In a series of messages sent since Saturday March 18 by Donald Trump and his supporters, the former American president does not hesitate to denounce the cabal mounted against him by a “international elite”, members of “the deep state” or even “radicalized witch hunters”, reports the British daily The Guardian.
The goal? Impersonating the victim of ‘persecution’ ahead of his possible indictment by New York State Attorney Alvin Bragg, who is effectively planning to arrest him over a 2016 payment case to the porn actress Stormy Daniels, with whom Donald Trump would have had an affair in 2006 and 2007, and whose silence he would have liked to buy. But another goal is to raise donations for the Trump Save America Joint Fundraising Committee, a fund to fund his 2024 presidential bid.
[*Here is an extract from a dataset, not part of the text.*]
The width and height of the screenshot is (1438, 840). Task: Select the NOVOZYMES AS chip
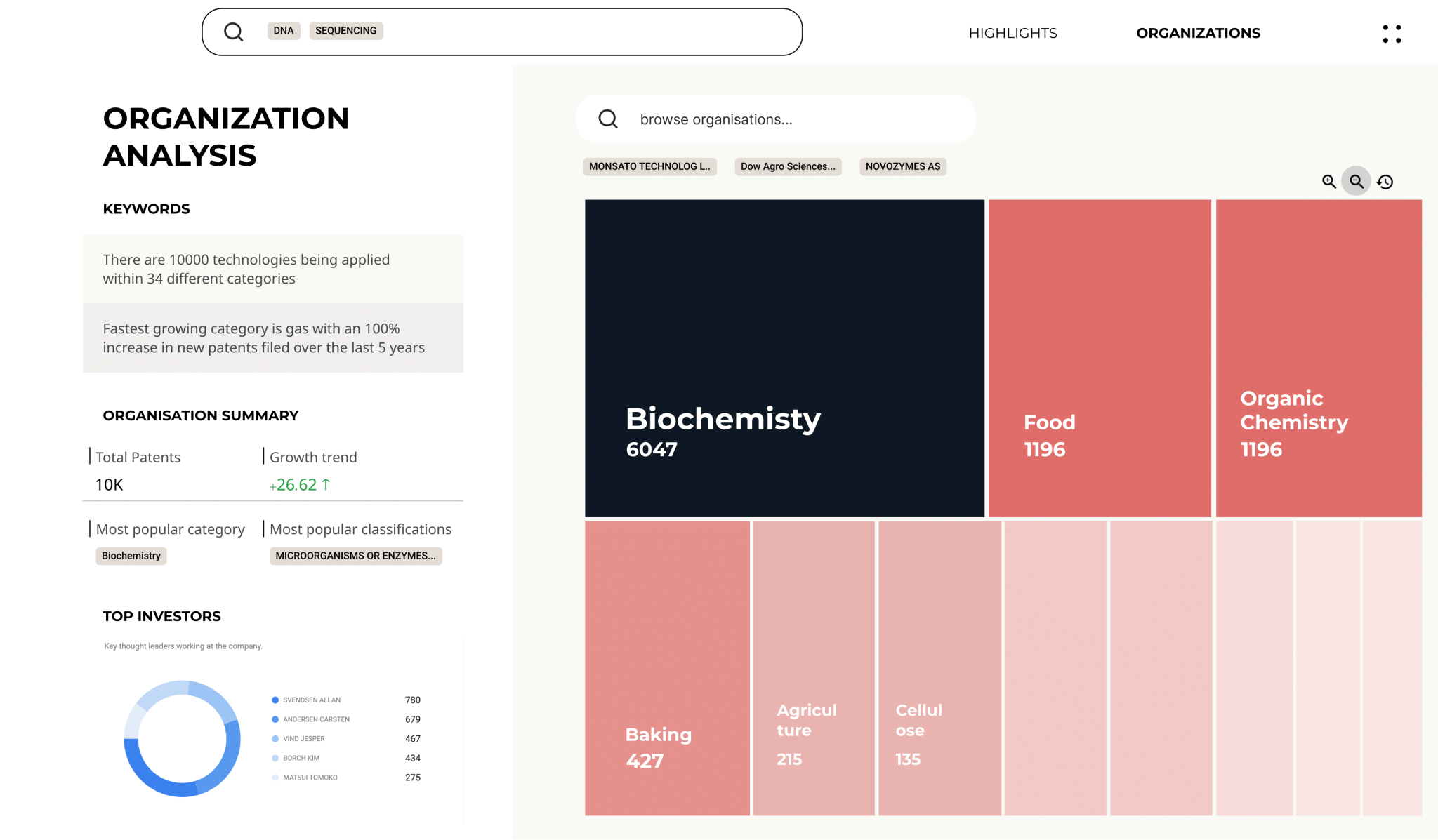(x=903, y=166)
If some of these messages have an imploring tone – “Please do your part to SAVE THE COUNTRY when the stakes have never been higher” –, others do not hesitate “to play on the register of conspiracy”, note it Guardian. “If this political persecution is not exposed, one day they will no longer just target me, they will target you”, can we read in one of these emails, sent on Sunday, March 19.
“George Soros Globalist Bandit Cabal”
“We are going through dark days”, can we also read in an email sent the next day:
“The Deep State and George Soros’ Globalist Bandit Cabal think that by indicting me they can intimidate YOU into not voting for a President who will always put PEOPLE first.”
A message that ends with these words: “Donate $1 and secure your place as a founding member of our movement’s advocacy.”
For the British daily, the fact that Donald Trump is trying to bail out his campaign coffers at all costs is explained by his meager fundraising since he announced, in November 2022, his candidacy for the presidency of 2024.
Between November 15 and December 31, 2022, the Trump campaign “raised only $9.5 million, or the average sum of $201,600 per day,” note the diary. An amount “very weak” when we compare it, as did the New York Times, to those of other past candidates, such as Republican Jeb Bush or Democrat Hillary Clinton in 2016, whose average daily fundraising after their candidacy was announced was between $600,000 and $800,000 a day.